Dabei ist Lidar an sich ist nicht neu. Die Technologie wird heute bereits bei Satelliten und bei verschiedenen Anwendungen im Militär eingesetzt. «In diesen Bereichen darf so ein System mehrere Tausend Euro kosten», sagt Klaus Herbig. «In der Automobilindustrie sprechen wir von viel höheren Stückzahlen. In der Premiumklasse darf ein solches Gerät vielleicht noch etwas mehr kosten, aber sobald wir in der Mittel- oder Unterklasse ankommen, dann sprechen wir vom 100-Euro-Bereich.» Herbig ist in der Optics-Abteilung mit verantwortlich dafür, dass die Trends im Markt rechtzeitig erkannt werden. «Das ist entscheidend für uns, damit wir auch unsere Lösungen entsprechend den Bedürfnissen unserer Kunden weiterentwickeln.

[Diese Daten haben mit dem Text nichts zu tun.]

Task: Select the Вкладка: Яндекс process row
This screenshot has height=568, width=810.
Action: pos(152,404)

Um beispielsweise die Kosten in der Produktion zu verringern, sind hohe Volumina und ein hoher Automatisierungsgrad die entscheidenden Faktoren, mit denen wir uns von der Konkurrenz abheben können», sagt Herbig.

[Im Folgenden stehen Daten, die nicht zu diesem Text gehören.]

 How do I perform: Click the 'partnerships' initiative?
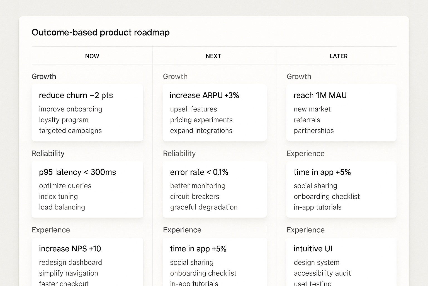[313, 131]
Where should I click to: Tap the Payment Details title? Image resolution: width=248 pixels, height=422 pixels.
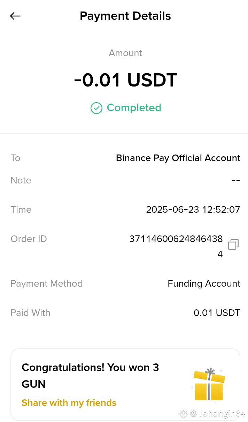click(x=125, y=16)

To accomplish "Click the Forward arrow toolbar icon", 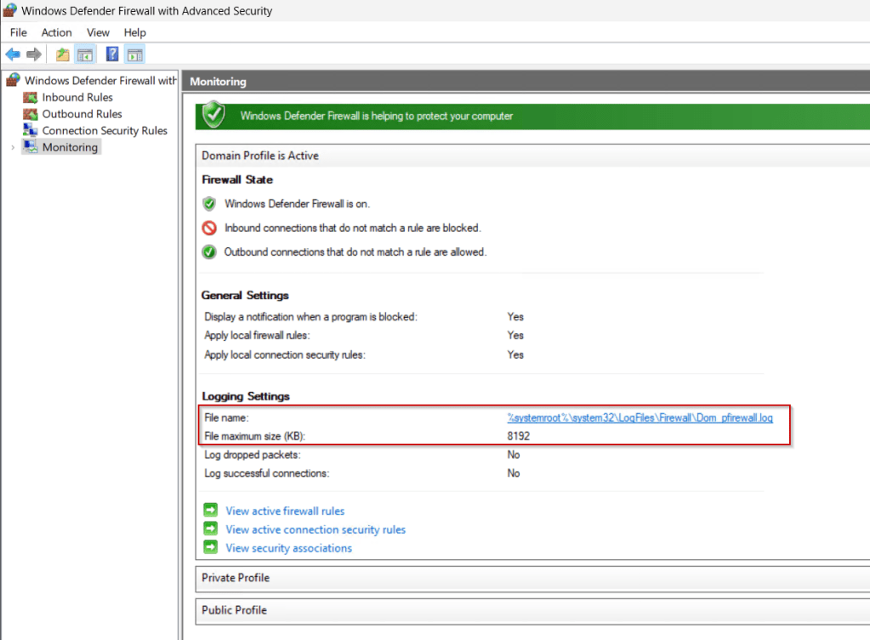I will click(34, 54).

Die entsprechenden Weiterentwicklungen kann das Optics-Team von Bühler in Alzenau aber erst in Angriff nehmen, wenn klar ist, auf welche Weise eine solche Technologie überhaupt in grosser Zahl zum Einsatz kommen wird. «Viele unserer Kunden forschen im Moment in diesem Bereich. Für uns ist deshalb entscheidend, dass wir unsere Kontakte pflegen und den Kunden anbieten, dass sie im Bereich der benötigten Beschichtungen mit uns zusammenarbeiten. Denn hier sind wir die Experten», sagt Herbig.
Viele der Ideen stecken noch in den Kinderschuhen, aber sie werden schon bald auf die eine oder andere Weise umgesetzt.
Dr. Steffen Runkel,
Head of Optics bei Bühler Leybold Optics
Bühler Leybold Optics ist in der Industrie gut vernetzt und pflegt einen regen Austausch zu Forschungseinrichtungen in Deutschland, Frankreich und Belgien. «Wir sind zudem mit mehreren Automobilherstellern und deren Zulieferern in Kontakt», sagt Herbig. «Insbesondere bieten wir Ihnen an, in unserem Anwendungszentrum in Alzenau ihre kreativen Ideen und Entwicklungen zu testen. »

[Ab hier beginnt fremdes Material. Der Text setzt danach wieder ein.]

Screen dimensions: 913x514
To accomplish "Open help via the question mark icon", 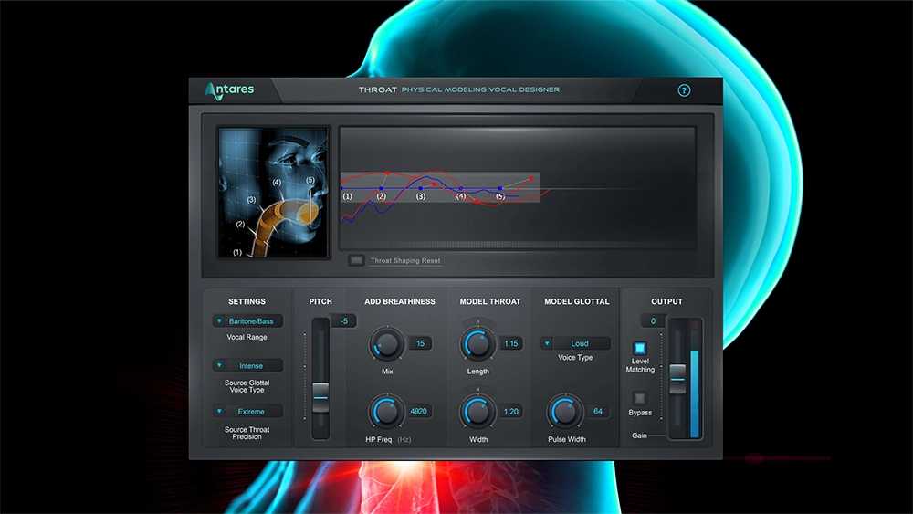I will pos(684,90).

Das Applikationszentrum wurde vor eineinhalb Jahren ausgebaut und umfasst einen 1200 Quadratmeter grossen Testbereich, ein High-Tech-Labor, sowie einen hochmodernen Forschungs- und Entwicklungsbereich. Aufgrund der hohen Nachfrage, hat Bühler gleich zwei HELIOS-Anlagen der neuesten Generation dort aufgebaut. Direkt daneben steht eine DLC-Maschine (DLC steht für Diamond-like Carbon, auf Deutsch: Kohlenstoff, so hart wie Diamant), die zum Beispiel für die Herstellung von Nachtsichtkameras eingesetzt wird.
Diese unterstützen den Fahrer, bei Dunkelheit und schwierigen Lichtverhältnissen Gefahren früher zu erkennen. Die nach vorne schauenden Kameras müssen den enormen Belastungen, etwa durch die Bewitterung und den Gebrauch im Strassenverkehr, standhalten. Die DLC kann Kameras so beschichten, dass sie sehr widerstandsfähig sind.
Für die Kunden von Bühler ist das Anwendungszentrum ein grosser Mehrwert, gerade für diejenigen, die noch nicht so viel Erfahrung mit der optischen Dünnfilmbeschichtungstechnologie haben. Und diese wird im Auto der Zukunft auf jeden Fall ihren Platz finden. «Viele der Ideen stecken noch in den Kinderschuhen, aber sie werden schon bald auf die eine oder andere Weise umgesetzt», sagt Dr. Runkel. «Denn wir sprechen von dem Auto der Zukunft, das an allen Ecken und Kanten optische Sensoren verbaut haben wird und das auf Basis dieser Technologien das Sehen lernt.»